A word, first, as to my literary beginnings. I can scarcely remember the time when the idea of winning fame as an author had not occurred to me, and so I determined very early to adopt the literary profession, a determination which I unfortunately carried out, to my own life-long discomfort, and the annoyance of a large portion of the reading public. When a boy in Glasgow, I made the acquaintance of David Gray, who was fired with a similar ambition to fly incontinently to London—
| The terrible City whose neglect is Death, |
| Whose smile is Fame! |
and to take it by storm. It seemed so easy! 'Westminster Abbey,' wrote my friend to a correspondent; 'if I live, I shall be buried there—so help me God!' 'I mean, after Tennyson's death,' I myself wrote to Philip Hamerton, 'to be Poet Laureate!' From these samples of our callow speech, the modesty of our ambition may be inferred. Well, it all happened just as we planned, only otherwise! Through some blunder of arrangement we two started for London on the same day, but from different railway stations, and, until some weeks afterwards, one knew nothing of the other's exodus. I arrived at King's Cross Railway Station with the conventional half-crown in my pocket; literally and absolutely half-a-crown; I wandered about the Great City till I was weary, fell in with a Thief and Good Samaritan who sheltered me, starved and struggled with abundant happiness, and finally found myself located at 66 Stamford Street, Waterloo Bridge, in a top room, for which I paid, when I had the money, seven shillings a week. Here I lived royally, with Duke Humphrey, for many a day; and hither, one sad morning, I brought my poor friend Gray, whom I had discovered languishing somewhere in the Borough, and who was already death-struck through 'sleeping out' one night in Hyde Park.[F] 'Westminster Abbey—if I live, I shall be buried there!' Poor country singing-bird, the great Dismal Cage of the Dead was not for him, thank God! He lies under the open Heaven, close to the little river which he immortalised in song. After a brief sojourn in the 'dear old ghastly bankrupt garret at No. 66,' he fluttered home to die.

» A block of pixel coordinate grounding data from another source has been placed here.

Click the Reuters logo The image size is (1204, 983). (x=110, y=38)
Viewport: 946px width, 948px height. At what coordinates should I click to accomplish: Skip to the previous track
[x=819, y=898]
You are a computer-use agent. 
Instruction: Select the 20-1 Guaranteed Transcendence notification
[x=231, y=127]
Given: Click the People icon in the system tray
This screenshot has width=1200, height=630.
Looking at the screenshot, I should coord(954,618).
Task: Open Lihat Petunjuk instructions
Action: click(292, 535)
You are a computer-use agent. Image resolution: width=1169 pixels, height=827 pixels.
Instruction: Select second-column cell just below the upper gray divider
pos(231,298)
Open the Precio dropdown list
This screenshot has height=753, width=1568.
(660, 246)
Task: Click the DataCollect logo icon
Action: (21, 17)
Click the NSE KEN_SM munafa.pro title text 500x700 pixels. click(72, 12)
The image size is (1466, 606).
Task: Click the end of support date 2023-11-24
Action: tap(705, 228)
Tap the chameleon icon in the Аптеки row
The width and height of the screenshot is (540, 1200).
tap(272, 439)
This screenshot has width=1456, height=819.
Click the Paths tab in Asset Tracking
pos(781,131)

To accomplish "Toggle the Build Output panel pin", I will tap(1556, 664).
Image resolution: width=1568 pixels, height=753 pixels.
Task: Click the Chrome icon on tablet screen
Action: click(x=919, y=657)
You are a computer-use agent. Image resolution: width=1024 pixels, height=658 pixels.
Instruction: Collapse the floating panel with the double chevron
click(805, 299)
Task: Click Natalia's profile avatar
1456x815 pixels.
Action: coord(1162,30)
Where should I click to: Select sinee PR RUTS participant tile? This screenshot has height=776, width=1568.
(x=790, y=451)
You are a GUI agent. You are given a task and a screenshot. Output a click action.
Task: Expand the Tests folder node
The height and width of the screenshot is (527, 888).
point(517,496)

To that old garret, in these days, came living men of letters who were of large and important interest to us poor cheepers from the North: Richard Monckton Milnes, Laurence Oliphant, Sydney Dobell, among others, who took a kindly interest in my dying comrade. But afterwards, when I was left to fight the battle alone, the place was solitary. Ever
reserved and independent, not to say 'dour' and opinionated, I made no friends, and cared for none. I had found a little work on the newspapers and magazines, just enough to keep body and soul alive, and while occupied with this I was busy on the literary twins to which I referred at the opening of this paper. What did my isolation matter, when I had all the gods of Greece for company, to say nothing of the fays and trolls of Scottish Fairyland? Pallas and Aphrodite haunted that old garret; out on Waterloo Bridge, night after night, I saw Selene and all her nymphs; and when my heart sank low, the fairies of Scotland sang me lullabies! It was a happy time. Sometimes, for a fortnight together, I never had a dinner—save, perhaps, on Sunday, when a good-natured Hebe would bring me covertly a slice from the landlord's joint. My favourite place of refreshment was the Caledonian Coffee House in Covent Garden. Here, for a few coppers, I could feast on coffee and muffins—muffins saturated with butter, and worthy of the gods! Then, issuing forth, full-fed, glowing, oleaginous, I would light my pipe, and wander out into the lighted streets.
Criticisms for the Athenæum, then edited by Hepworth Dixon, brought me ten-and-sixpence a column. I used to go to the old office in Wellington Street and have my contributions measured off on the current number with a foot-rule, by good old John Francis, the publisher. I wrote, too, for the Literary Gazette, where the pay was less princely—seven-and-sixpence a column, I think, but with all extracts deducted! The Gazette was then edited by John Morley, who came to the office daily with a big dog. 'I well remember the time when you, a boy, came to me, a boy, in Catherine Street,' wrote honest John to me years afterwards. But the neighbourhood of Covent Garden had greater wonders! Two or three times a week, walking, black bag in hand, from Charing Cross Station to the office of All the Year Round in Wellington Street, came the good, the only Dickens! From that good genie the poor straggler from Fairyland got solid help and sympathy. Few can realise now what Dickens was then to London. His humour filled its literature like broad sunlight; the Gospel of Plum-pudding warmed every poor devil in Bohemia.